• Text to read
================================
4. If it's $BF, print the next seven bytes as-is, but the first byte twice. Then read the next byte as an instruction.
Now, obviously there has to be more instructions, as these rules alone don't make a too efficient compression scheme. But now that we have a basic grasp of the common methods (instruction, bytes, how the RLEish bytes work), we can continue with relative ease.
So, to see if our conclusions were right, I backtracked the bytes as far as I could until I saw unknown instructions, copied the bytes from 0x23C73 to the end of the graphics page, 0x23E54, and used our prototype decompressor.
Here's the graphics in the ROM at 0x23C73:
Here it is after our decompression:
So far so good! The output was 100% accurate.
Let's go even further back...
Reading backwards from 0x23BD1, I think that's the squirrel thing's sprite set. Again, I laid the bytes parallel to each other, the ROM being above and the state being below, isolating the conflict zones...... And I noticed a pattern. Can you see it?
================================
• Given information
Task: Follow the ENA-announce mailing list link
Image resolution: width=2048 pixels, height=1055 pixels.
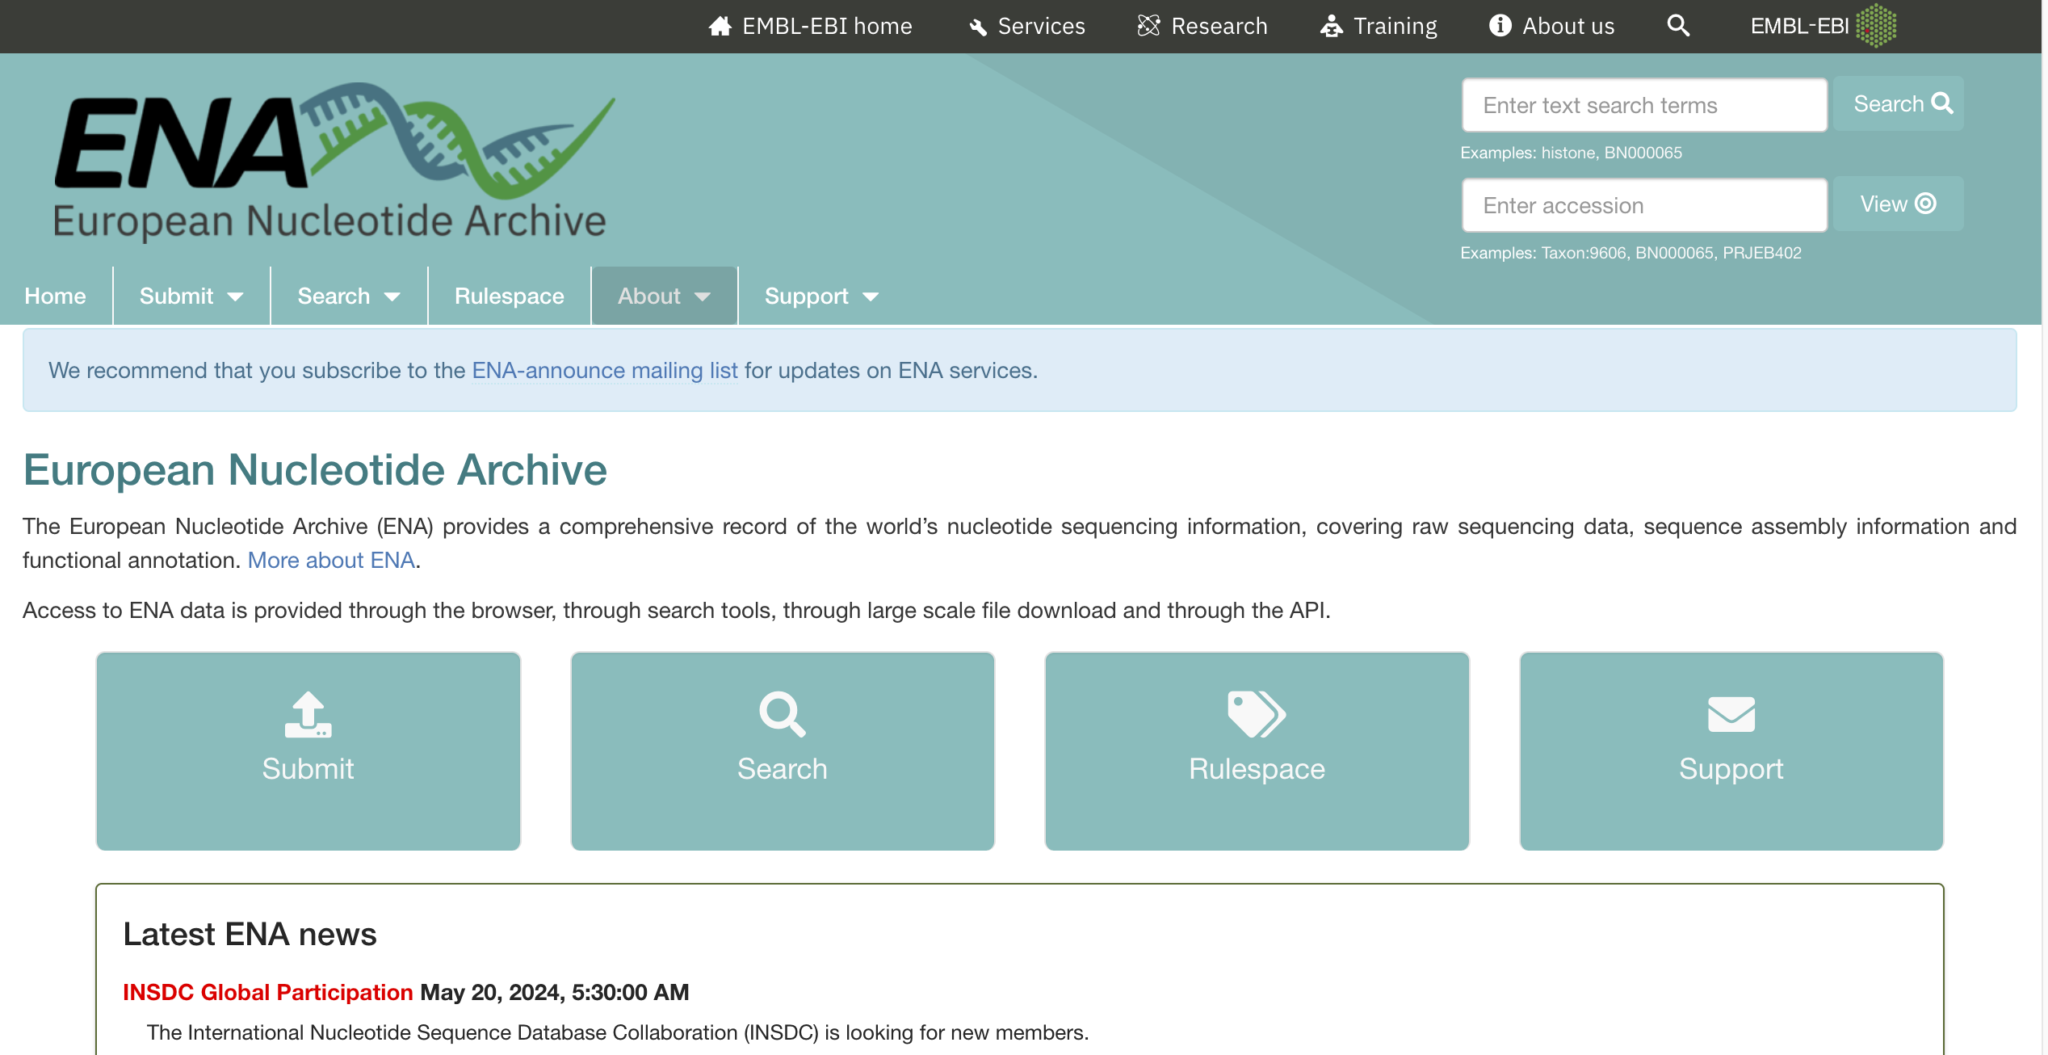Action: 604,370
================================
• Objectives
**A.** In the decompression text, at what address does the graphics page end?
**B.** Rewrite the decompression text from "Now, obviously there" to "was 100% accurate.", putting "experimental" in place of "prototype".

• Answers to each task
**A.** 0x23E54

**B.**
Now, obviously there has to be more instructions, as these rules alone don't make a too efficient compression scheme. But now that we have a basic grasp of the common methods (instruction, bytes, how the RLEish bytes work), we can continue with relative ease.
So, to see if our conclusions were right, I backtracked the bytes as far as I could until I saw unknown instructions, copied the bytes from 0x23C73 to the end of the graphics page, 0x23E54, and used our experimental decompressor.
Here's the graphics in the ROM at 0x23C73:
Here it is after our decompression:
So far so good! The output was 100% accurate.